[Start of Attachment]

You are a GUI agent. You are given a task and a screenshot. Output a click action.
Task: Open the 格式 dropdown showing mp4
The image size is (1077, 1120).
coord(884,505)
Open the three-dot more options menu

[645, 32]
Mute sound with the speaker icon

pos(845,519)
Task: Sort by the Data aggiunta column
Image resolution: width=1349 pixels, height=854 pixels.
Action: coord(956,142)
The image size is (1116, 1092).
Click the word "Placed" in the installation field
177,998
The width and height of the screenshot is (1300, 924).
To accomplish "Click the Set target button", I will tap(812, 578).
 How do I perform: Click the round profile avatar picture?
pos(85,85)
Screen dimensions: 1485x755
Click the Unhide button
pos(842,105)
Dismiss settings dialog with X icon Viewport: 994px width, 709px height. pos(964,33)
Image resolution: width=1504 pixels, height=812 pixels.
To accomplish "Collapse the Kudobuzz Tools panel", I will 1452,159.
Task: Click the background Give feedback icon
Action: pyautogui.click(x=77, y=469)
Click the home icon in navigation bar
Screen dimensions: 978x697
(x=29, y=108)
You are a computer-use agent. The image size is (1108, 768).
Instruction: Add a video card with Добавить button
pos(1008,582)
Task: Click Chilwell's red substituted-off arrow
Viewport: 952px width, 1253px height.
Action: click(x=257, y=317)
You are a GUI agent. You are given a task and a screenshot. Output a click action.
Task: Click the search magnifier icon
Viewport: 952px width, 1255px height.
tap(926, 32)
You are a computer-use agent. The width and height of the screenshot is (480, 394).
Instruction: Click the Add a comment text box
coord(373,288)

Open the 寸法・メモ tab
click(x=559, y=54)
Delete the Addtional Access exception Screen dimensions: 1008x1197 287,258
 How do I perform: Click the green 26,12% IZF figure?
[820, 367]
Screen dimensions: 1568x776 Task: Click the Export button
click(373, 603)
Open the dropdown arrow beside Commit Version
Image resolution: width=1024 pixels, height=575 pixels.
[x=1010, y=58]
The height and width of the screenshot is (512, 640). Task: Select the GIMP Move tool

[End of Attachment]

About this exercise
Copy every line above once more, precisely as it reads.

Finished exercise
You are a GUI agent. You are given a task and a screenshot. Output a click action.
Task: Open the 格式 dropdown showing mp4
The image size is (1077, 1120).
coord(884,505)
Open the three-dot more options menu

[645, 32]
Mute sound with the speaker icon

pos(845,519)
Task: Sort by the Data aggiunta column
Image resolution: width=1349 pixels, height=854 pixels.
Action: coord(956,142)
The image size is (1116, 1092).
Click the word "Placed" in the installation field
177,998
The width and height of the screenshot is (1300, 924).
To accomplish "Click the Set target button", I will tap(812, 578).
 How do I perform: Click the round profile avatar picture?
pos(85,85)
Screen dimensions: 1485x755
Click the Unhide button
pos(842,105)
Dismiss settings dialog with X icon Viewport: 994px width, 709px height. pos(964,33)
Image resolution: width=1504 pixels, height=812 pixels.
To accomplish "Collapse the Kudobuzz Tools panel", I will 1452,159.
Task: Click the background Give feedback icon
Action: pyautogui.click(x=77, y=469)
Click the home icon in navigation bar
Screen dimensions: 978x697
(x=29, y=108)
You are a computer-use agent. The image size is (1108, 768).
Instruction: Add a video card with Добавить button
pos(1008,582)
Task: Click Chilwell's red substituted-off arrow
Viewport: 952px width, 1253px height.
Action: click(x=257, y=317)
You are a GUI agent. You are given a task and a screenshot. Output a click action.
Task: Click the search magnifier icon
Viewport: 952px width, 1255px height.
tap(926, 32)
You are a computer-use agent. The width and height of the screenshot is (480, 394).
Instruction: Click the Add a comment text box
coord(373,288)

Open the 寸法・メモ tab
click(x=559, y=54)
Delete the Addtional Access exception Screen dimensions: 1008x1197 287,258
 How do I perform: Click the green 26,12% IZF figure?
[820, 367]
Screen dimensions: 1568x776 Task: Click the Export button
click(373, 603)
Open the dropdown arrow beside Commit Version
Image resolution: width=1024 pixels, height=575 pixels.
[x=1010, y=58]
The height and width of the screenshot is (512, 640). Task: Select the GIMP Move tool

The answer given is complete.